• Problem set
1 > List each step of the preprocessing pipeline that adabmDCA 2.0 applies to the input MSA, as given in the page on input data and preprocessing below.
2 > Render this sentence from the page on input data and preprocessing below in Spanish: "This reweighting allows us to give less importance to sequences found in very densely populated regions of the sequence space while enhancing the importance of isolated sequences."
START Text shown
Input data and preprocessing

Input data

adabmDCA 2.0 takes as input a multiple sequence alignment (MSA) of aligned amino acid or nucleotide sequences, usually forming a protein or RNA family. DCA implementations require the data to be saved in FASTA format [Pearson and Lipman, 1988].

adabmDCA 2.0 implements the three default alphabets shown in table Alphabets, but the user can specify an ad-hoc alphabet as far as it is compatible with the input MSA.


protein	`-, A, C, D, E, F, G, H, I, K, L, M, N, P, Q, R, S, T, V, W, Y`
rna	`-, A, C, G, U`
dna	`-, A, C, G, T`

An example of a FASTA file format is shown in Figure Example FASTA. In particular, adabmDCA 2.0 correctly handles FASTA files in which line breaks within a sequence are present.

Fasta example — Example of protein sequences formatted in FASTA format.

Preprocessing

Preprocessing pipeline

The adabmDCA 2.0 code applies the following preprocessing pipeline to the input MSA:

Remove the sequences having some tokens not included in the default alphabet;
Remove duplicate sequences in the alignment;
If needed (default), compute the importance weights for the sequences in the MSA;
Apply a pseudocount to compute the MSA stastistics.

Their precise implementation is described in the following.

Computing the importance weights

The sequence weights are computed to mitigate as much as possible the systematic biases in the data, such as correlations due to the phylogeny or over-representation of some regions of the sequence space because of a sequencing bias.

Given an MSA of \(M\) sequences, to compute the importance weight of each sequence \(\pmb a^{(m)}\), \(m=1, \dots, M\), we consider \(N^{(m)}\) as the number of sequences in the dataset having sequence identity from \(\pmb a^{(m)}\) greater or equal to \(0.8 \cdot L\) (this threshold can be tuned by the user). Then, the importance weight of \(\pmb{a}^{(m)}\) will be

(1)\[ w^{(m)} = \frac{1}{N^{(m)}}. \]

This reweighting allows us to give less importance to sequences found in very densely populated regions of the sequence space while enhancing the importance of isolated sequences.

The user can change the sequence identity threshold through the argument --clustering_seqid <value>, or disable the reweighting by specifying the flag --no_reweighting.
END Text shown
START Extracted entries
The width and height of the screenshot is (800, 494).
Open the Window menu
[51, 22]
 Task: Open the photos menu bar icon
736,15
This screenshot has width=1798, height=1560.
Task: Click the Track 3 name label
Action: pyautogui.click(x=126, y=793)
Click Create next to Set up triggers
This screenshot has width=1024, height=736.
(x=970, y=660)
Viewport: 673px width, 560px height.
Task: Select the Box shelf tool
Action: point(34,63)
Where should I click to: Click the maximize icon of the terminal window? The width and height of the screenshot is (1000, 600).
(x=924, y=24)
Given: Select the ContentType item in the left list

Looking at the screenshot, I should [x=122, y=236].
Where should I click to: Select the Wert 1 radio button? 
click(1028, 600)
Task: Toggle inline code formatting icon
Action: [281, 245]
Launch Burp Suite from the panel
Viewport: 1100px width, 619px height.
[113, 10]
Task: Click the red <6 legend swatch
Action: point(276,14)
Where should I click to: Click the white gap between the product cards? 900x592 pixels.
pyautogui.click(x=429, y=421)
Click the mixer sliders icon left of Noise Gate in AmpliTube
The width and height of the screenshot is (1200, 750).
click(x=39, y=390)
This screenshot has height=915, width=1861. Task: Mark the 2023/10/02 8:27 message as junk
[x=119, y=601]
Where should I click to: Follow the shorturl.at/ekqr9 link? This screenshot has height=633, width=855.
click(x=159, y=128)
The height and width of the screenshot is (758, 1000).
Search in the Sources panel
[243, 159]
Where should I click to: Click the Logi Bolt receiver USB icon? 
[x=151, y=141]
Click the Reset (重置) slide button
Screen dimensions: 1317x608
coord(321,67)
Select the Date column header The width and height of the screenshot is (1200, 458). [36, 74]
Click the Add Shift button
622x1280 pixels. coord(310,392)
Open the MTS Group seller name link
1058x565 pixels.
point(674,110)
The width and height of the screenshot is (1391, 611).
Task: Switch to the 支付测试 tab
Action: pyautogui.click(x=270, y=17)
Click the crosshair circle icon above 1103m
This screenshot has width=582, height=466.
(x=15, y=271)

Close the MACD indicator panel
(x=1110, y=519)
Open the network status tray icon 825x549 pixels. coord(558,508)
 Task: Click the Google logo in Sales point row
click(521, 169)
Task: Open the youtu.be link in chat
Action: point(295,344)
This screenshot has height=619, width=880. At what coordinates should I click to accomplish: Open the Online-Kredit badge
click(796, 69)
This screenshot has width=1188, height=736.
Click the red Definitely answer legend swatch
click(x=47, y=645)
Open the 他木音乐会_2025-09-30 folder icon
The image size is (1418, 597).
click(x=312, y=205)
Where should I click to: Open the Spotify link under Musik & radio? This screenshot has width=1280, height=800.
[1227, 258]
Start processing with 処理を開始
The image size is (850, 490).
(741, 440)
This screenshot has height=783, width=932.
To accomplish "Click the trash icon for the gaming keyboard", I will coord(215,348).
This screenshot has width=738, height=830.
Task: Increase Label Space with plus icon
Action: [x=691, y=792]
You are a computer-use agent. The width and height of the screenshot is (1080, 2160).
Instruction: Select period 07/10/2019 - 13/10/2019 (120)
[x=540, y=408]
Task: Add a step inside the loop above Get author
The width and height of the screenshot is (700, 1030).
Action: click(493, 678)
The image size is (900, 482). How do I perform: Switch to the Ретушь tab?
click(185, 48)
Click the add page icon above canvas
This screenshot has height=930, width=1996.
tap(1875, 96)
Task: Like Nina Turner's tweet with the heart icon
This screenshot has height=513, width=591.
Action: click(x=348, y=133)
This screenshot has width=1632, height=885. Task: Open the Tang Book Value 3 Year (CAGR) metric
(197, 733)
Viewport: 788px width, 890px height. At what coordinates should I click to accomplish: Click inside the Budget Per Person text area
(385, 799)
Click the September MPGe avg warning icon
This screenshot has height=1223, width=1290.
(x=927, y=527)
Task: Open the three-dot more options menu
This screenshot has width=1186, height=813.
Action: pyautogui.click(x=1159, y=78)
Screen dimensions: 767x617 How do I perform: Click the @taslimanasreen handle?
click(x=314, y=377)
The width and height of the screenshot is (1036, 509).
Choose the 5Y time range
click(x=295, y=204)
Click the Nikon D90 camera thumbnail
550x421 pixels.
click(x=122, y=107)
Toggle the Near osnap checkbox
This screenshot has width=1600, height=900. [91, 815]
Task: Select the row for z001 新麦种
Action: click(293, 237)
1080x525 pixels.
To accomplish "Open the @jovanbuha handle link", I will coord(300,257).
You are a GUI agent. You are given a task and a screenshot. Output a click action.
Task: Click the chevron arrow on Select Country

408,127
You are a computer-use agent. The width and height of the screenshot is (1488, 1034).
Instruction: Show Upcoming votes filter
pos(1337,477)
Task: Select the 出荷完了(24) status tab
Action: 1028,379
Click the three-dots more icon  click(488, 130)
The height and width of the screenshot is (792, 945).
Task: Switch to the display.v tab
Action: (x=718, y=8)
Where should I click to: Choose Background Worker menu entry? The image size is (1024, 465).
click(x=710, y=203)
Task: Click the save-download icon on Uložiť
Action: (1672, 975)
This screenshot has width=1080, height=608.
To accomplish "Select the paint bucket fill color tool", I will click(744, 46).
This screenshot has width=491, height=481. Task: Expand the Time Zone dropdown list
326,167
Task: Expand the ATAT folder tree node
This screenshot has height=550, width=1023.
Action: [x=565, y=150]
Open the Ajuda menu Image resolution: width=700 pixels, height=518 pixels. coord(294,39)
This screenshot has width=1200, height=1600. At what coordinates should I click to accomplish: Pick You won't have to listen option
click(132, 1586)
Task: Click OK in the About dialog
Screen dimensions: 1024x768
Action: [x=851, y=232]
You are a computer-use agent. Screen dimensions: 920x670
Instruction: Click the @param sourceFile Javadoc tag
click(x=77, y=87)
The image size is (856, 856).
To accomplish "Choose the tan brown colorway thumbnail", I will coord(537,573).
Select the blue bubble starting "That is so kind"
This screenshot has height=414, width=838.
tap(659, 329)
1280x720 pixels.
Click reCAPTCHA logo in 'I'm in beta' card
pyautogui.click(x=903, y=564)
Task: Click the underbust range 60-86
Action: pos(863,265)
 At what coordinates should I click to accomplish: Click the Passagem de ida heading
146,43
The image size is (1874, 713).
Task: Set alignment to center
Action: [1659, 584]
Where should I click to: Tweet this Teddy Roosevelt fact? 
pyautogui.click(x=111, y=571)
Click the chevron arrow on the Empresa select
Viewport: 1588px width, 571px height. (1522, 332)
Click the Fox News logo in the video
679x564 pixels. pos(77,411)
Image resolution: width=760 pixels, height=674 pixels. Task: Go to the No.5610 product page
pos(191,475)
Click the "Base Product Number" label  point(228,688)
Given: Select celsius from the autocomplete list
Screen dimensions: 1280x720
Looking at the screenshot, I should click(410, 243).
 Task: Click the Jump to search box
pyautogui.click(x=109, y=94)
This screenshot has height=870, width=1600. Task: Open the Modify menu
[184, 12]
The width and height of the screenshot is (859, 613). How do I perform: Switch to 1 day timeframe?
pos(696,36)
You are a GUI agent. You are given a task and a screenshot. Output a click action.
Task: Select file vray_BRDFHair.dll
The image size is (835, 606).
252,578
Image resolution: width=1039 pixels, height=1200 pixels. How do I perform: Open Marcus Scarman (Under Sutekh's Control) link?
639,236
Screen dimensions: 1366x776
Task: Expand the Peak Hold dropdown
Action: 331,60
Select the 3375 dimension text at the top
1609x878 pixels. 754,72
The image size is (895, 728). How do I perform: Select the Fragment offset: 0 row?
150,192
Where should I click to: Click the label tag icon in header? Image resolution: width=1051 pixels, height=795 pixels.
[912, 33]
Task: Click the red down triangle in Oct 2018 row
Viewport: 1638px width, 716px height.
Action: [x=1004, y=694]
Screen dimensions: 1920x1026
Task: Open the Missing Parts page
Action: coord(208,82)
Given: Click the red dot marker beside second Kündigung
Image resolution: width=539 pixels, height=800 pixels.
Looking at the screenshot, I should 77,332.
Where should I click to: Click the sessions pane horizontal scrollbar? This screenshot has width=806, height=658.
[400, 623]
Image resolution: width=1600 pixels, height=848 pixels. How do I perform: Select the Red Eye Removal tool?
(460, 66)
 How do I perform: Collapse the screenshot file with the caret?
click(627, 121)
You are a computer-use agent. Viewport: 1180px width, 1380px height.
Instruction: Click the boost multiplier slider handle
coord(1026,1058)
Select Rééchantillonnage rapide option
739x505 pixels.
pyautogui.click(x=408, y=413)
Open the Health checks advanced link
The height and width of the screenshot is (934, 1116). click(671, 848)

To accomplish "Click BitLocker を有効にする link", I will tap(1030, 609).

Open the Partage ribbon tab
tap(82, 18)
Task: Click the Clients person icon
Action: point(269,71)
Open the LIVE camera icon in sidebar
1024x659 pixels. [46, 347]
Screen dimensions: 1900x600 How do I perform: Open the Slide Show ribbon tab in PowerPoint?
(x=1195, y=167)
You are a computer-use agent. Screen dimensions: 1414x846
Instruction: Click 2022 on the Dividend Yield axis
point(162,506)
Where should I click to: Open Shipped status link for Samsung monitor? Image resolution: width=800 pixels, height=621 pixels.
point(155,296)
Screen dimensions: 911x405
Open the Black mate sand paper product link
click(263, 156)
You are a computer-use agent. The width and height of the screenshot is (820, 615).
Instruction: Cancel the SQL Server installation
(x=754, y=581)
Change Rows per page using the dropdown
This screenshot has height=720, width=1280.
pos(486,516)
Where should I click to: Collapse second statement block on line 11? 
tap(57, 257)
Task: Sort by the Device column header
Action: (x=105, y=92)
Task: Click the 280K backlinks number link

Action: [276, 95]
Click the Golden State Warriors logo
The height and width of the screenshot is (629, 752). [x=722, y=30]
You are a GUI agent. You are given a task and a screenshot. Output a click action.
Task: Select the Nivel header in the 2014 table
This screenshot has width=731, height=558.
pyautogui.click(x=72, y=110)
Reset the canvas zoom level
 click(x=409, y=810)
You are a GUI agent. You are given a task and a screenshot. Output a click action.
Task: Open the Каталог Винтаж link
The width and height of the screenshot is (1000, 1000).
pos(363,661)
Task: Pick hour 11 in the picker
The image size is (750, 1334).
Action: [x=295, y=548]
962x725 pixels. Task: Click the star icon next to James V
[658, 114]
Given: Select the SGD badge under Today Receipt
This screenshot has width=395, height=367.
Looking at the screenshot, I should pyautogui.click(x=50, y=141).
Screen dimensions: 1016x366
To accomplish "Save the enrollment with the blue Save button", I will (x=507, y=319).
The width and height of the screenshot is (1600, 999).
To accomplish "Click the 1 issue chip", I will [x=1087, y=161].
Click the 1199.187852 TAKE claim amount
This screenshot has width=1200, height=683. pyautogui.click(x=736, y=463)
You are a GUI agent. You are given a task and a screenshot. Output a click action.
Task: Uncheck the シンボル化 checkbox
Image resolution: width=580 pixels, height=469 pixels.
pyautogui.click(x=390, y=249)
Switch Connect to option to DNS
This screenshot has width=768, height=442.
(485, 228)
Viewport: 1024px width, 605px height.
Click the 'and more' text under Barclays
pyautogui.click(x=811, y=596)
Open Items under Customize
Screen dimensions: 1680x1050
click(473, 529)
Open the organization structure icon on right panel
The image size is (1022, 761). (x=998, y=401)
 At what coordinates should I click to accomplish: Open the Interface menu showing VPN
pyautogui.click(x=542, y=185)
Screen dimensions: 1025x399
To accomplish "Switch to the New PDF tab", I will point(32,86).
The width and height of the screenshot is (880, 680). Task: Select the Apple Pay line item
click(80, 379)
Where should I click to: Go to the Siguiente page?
END Extracted entries
• Written answers
1 >
1. Remove the sequences that have some tokens not included in the default alphabet.
2. Remove duplicate sequences in the alignment.
3. If needed (the default), compute the importance weights for the sequences in the MSA.
4. Apply a pseudocount to compute the MSA statistics.

2 > Esta reponderación nos permite dar menos importancia a las secuencias que se encuentran en regiones muy densamente pobladas del espacio de secuencias, a la vez que aumenta la importancia de las secuencias aisladas.